We agree with the District Court that although the doctrine of
Heck v. Humphrey
does not necessarily bar an action for excessive force by a person convicted of assault,
see, e.g., Lora-Pena v. FBI,
529 F.3d 503, 506 (3d Cir.2008) (per curiam), it can operate as a bar where specific factual allegations in the complaint are necessarily inconsistent with the validity of the conviction.
See McCann v. Neilsen,
466 F.3d
619, 621 (7th Cir.2006). As we noted earlier, to conclude that Jacobs’s actions violated § 111, the jury in his criminal case was instructed that it had to find that the Deputy Marshals were engaged in the performance of their official duties (a finding inconsistent with the use of excessive force) “at the time of [Jacobs’s] acts.” Supp. App. at 1392-93
(United States v. Jacobs,
Trial Transcript of April 26, 2006, at 116-17). We have previously summarized the acts related to the second elevator incident as follows:
Several Deputy Marshals ... began to escort Jacobs back to his holding cell, and one of them handcuffed him with his hands in front of him so that he could carry his legal papers. When Jacobs refused to enter the elevator on his own, Deputy Potter and a state correctional officer began to force him into the elevator. As they entered, Jacobs threw his legal papers at Deputy Potter’s face and attacked Deputy Potter with his handcuffs. One of Jacobs’ blows injured Deputy Potter’s wrist severely enough that surgery was required. Jacobs continued to attack the Deputy Marshals in the elevator, requiring them to carry him to his holding cell.
Jacobs,
311 Fed.Appx. at 536. To succeed on his Eighth Amendment claims, Jacobs would have to rely on allegations that are inconsistent with his conviction based on acts during the same incident. Here, while the conviction resulted from acts directed specifically toward two of the Deputy Marshals, it precludes the Eighth Amendment action more generally.
The “core judicial inquiry,” in a suit for excessive force is “whether force was applied in a good-faith effort to maintain or restore discipline, or maliciously and sadistically to cause harm.”
Wilkins v. Gaddy,
559 U.S. 34, 37, 130 S.Ct. 1175, 175 L.Ed.2d 995 (2010) (citation and quotation marks omitted). The evaluated factors include “the need for application of force, the relationship between that need and the amount of force used, the threat reasonably perceived by the responsible officials, and any efforts made to temper the severity of a forceful response.”
Hudson v.
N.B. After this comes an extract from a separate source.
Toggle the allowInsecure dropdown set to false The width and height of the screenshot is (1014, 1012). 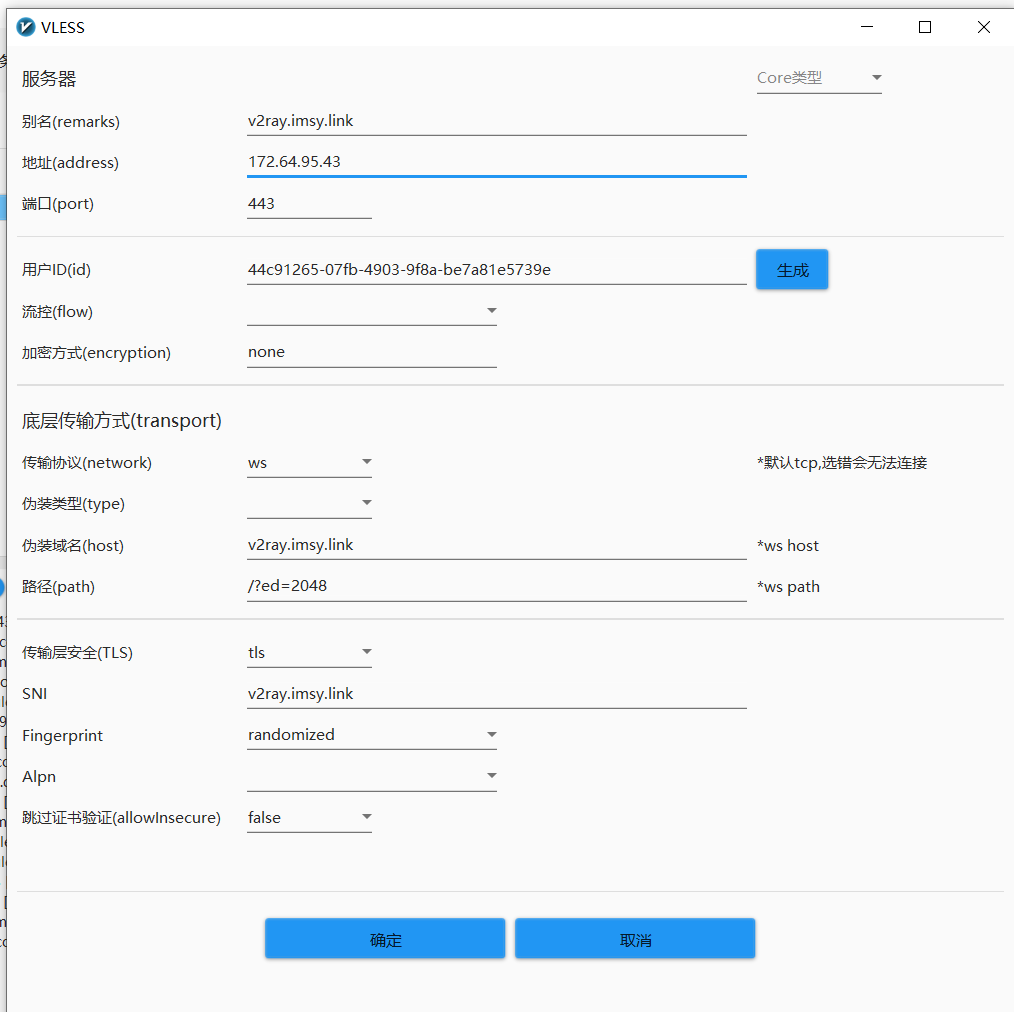click(x=309, y=818)
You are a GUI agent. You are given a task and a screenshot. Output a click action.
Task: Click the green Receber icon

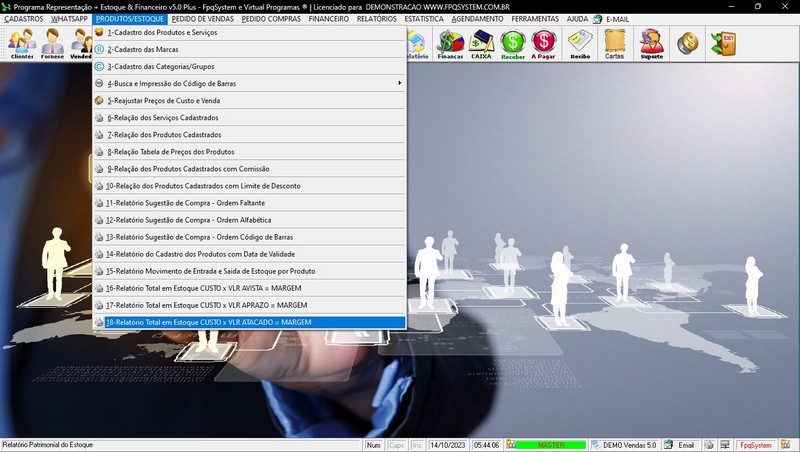pyautogui.click(x=513, y=44)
McMillian,
503 U.S. 1, 7, 112 S.Ct. 995, 117 L.Ed.2d 156 (1992) (citation and quotation marks omitted). Based on the previous judicial proceedings (and the facts on which all parties agreed), it was established that nine persons (five wearing guns on their belts) were in a courthouse elevator when Jacobs attacked two Deputy Marshals with a weapon (his handcuffs,
cf. Shreve v. Franklin Cnty.,
743 F.3d 126, 130 (6th Cir.2014) (noting that a sheriffs deputy considered a loose handcuff a deadly weapon)). In this case, it cannot be said, consistently with the earlier proceedings, that the force used by the defendants was more than required to maintain or restore discipline.
Although Jacobs ar
gues strenuously that there was a point after the conclusion of the acts for which he was convicted that he was subjected to additional, excessive force in the elevator, his separation of the events is inconsistent with the previous account of the altercation.
See Jacobs,
311 Fed.Appx. at 536 (“Jacobs continued to attack the Deputy Marshals in the elevator, requiring them to carry him to his holding cell.”). We thus conclude that the District Court properly ruled in favor of the defendants on the Eighth Amendment claims.
For these reasons, we will affirm the District Court’s judgment.